Lottery is the most popular form of gambling around the world, and its roots go back centuries. The Old Testament mentions the casting of lots to determine fate, and Roman emperors gave away property, slaves, and even military commanders by lottery.

The modern lottery traces its origins to the sixteenth century, when the Low Countries began offering numbered tickets for prizes such as money and goods, including livestock, to raise funds for town fortifications or to help the poor. The first recorded public lottery took place in 1466 at Bruges, Belgium.

In the early years of America, lotteries were tangled up with the slave trade in surprising ways.
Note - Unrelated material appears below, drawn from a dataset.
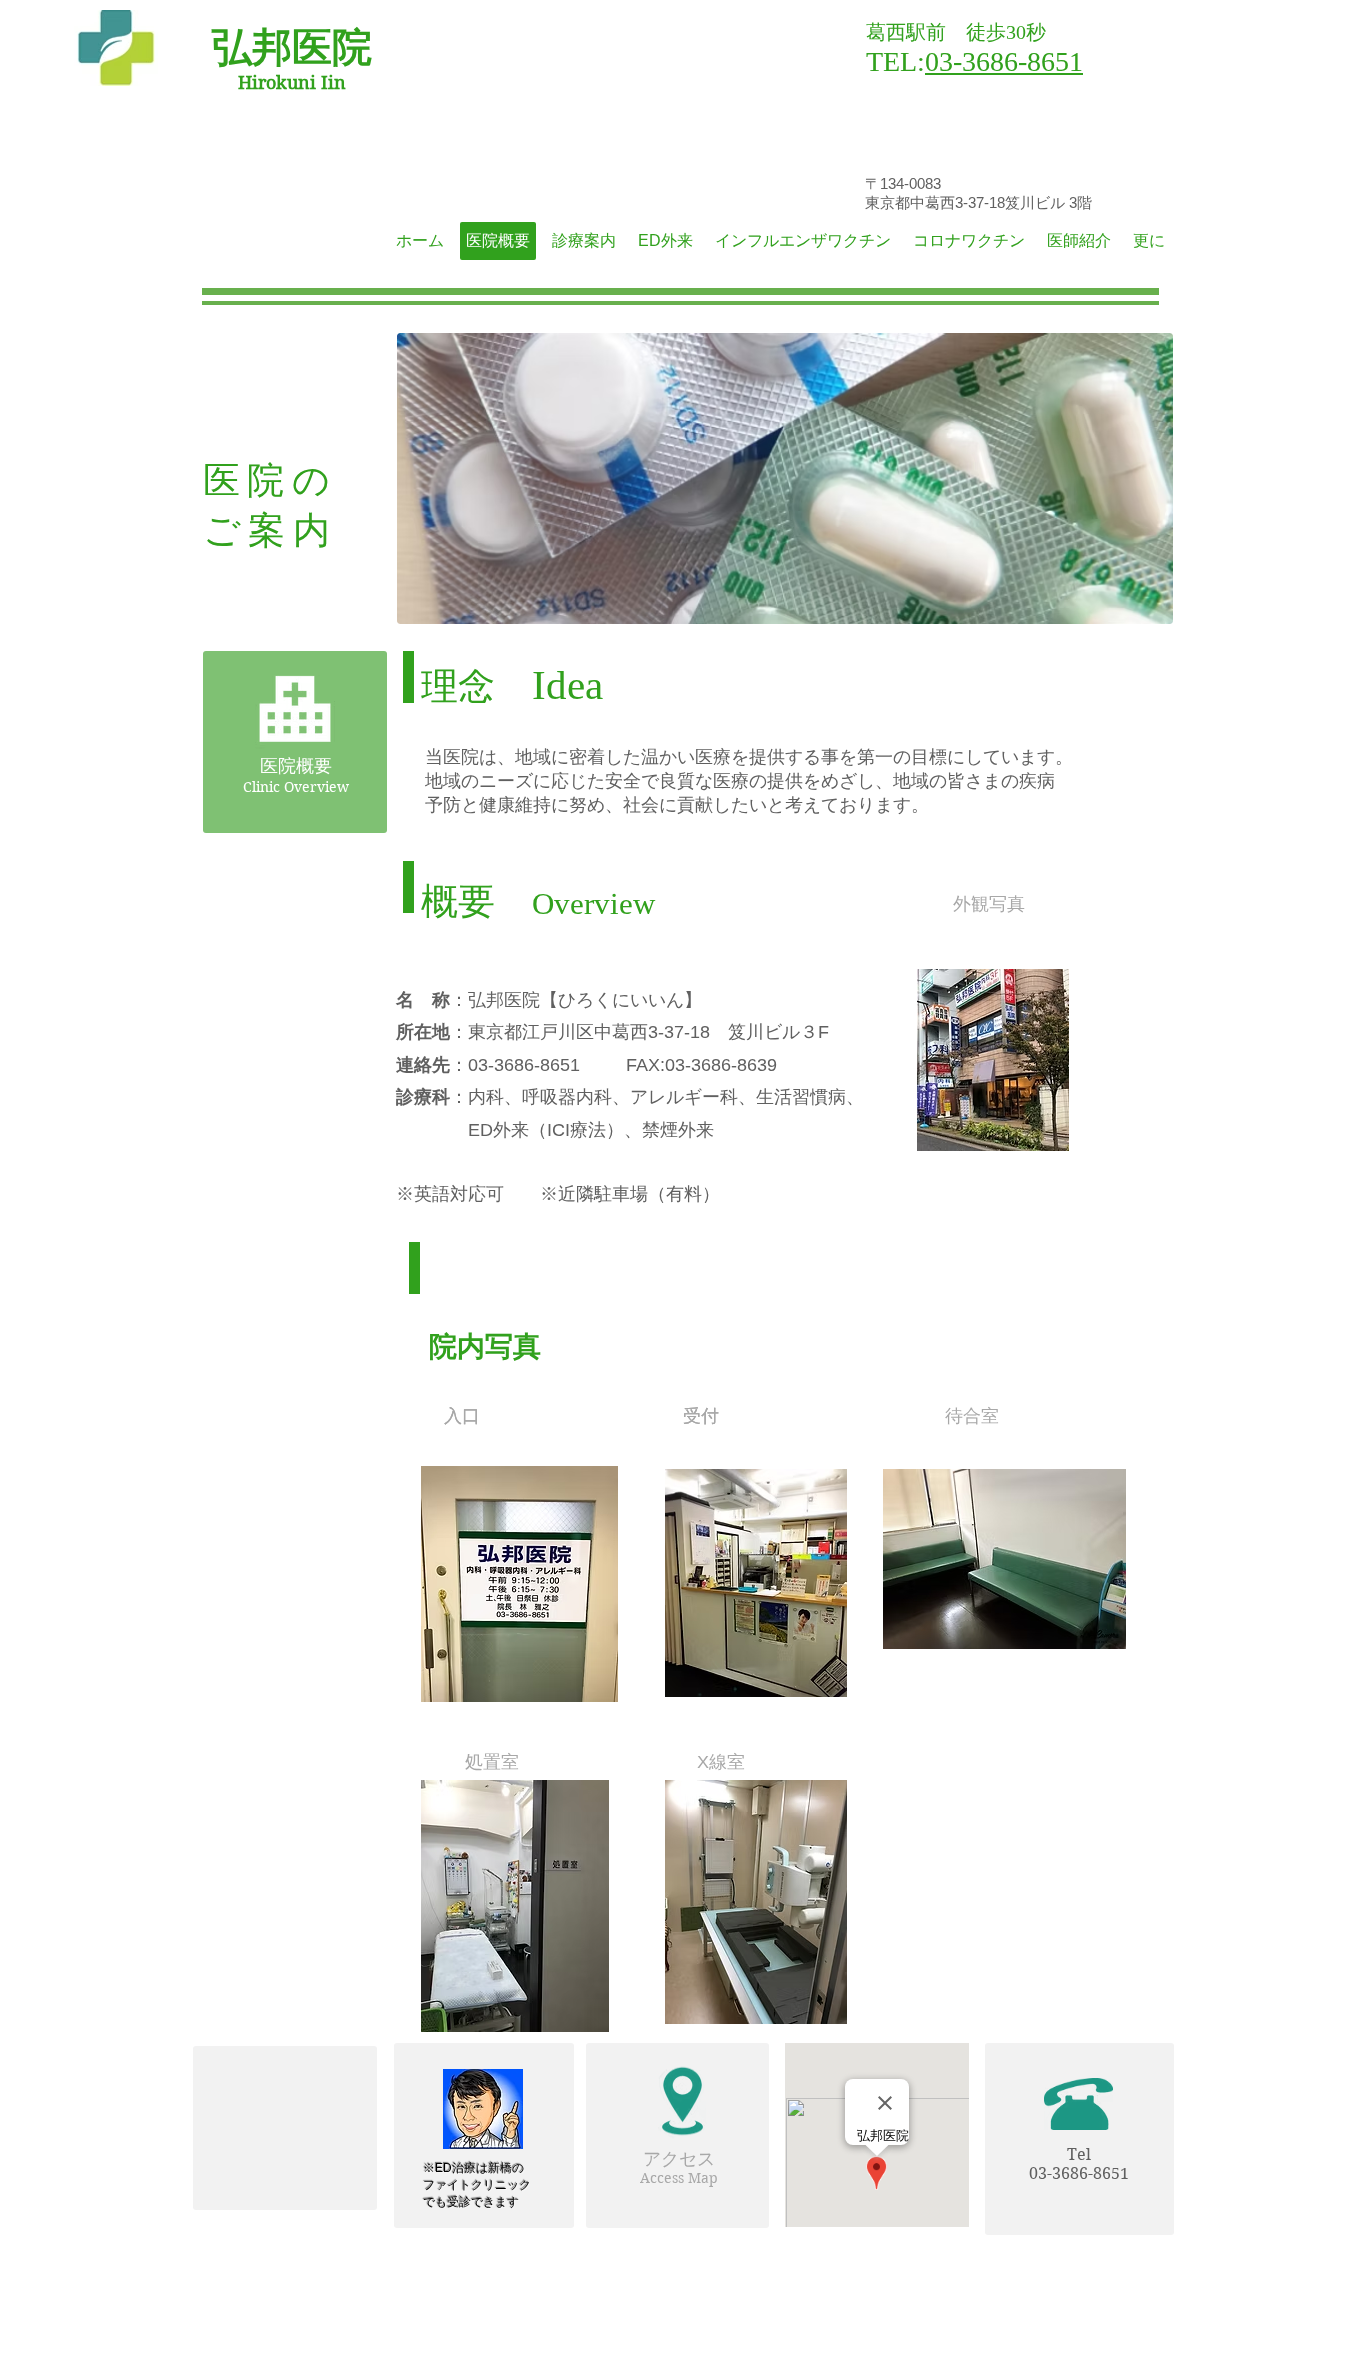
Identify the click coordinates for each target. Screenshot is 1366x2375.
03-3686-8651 (1004, 61)
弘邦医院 (292, 47)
George Washington managed a Virginia-based lottery whose prizes included human beings, and Denmark Vesey won a South Carolina lottery and went on to foment a slave rebellion. And like other forms of gambling, lottery sales were highly responsive to economic fluctuations; they increased as incomes fell, unemployment rose, and poverty rates rose.

But the money from ticket purchases did not come out of thin air; it came from somewhere, and studies have suggested that it comes disproportionately from poor neighborhoods, minorities, and people with addiction problems. Moreover, as Vox’s Alvin Chang has reported, the lottery’s marketing strategies tend to focus on advertising in neighborhoods that are disproportionately black or Latino.

Once these realities were widely understood, lottery advocates, no longer able to sell the idea as a statewide silver bullet, began to narrow the scope of their argument. Instead of arguing that a lottery would float most of a state’s budget, they argued that it would cover a specific line item, usually education but sometimes elder care or aid for veterans.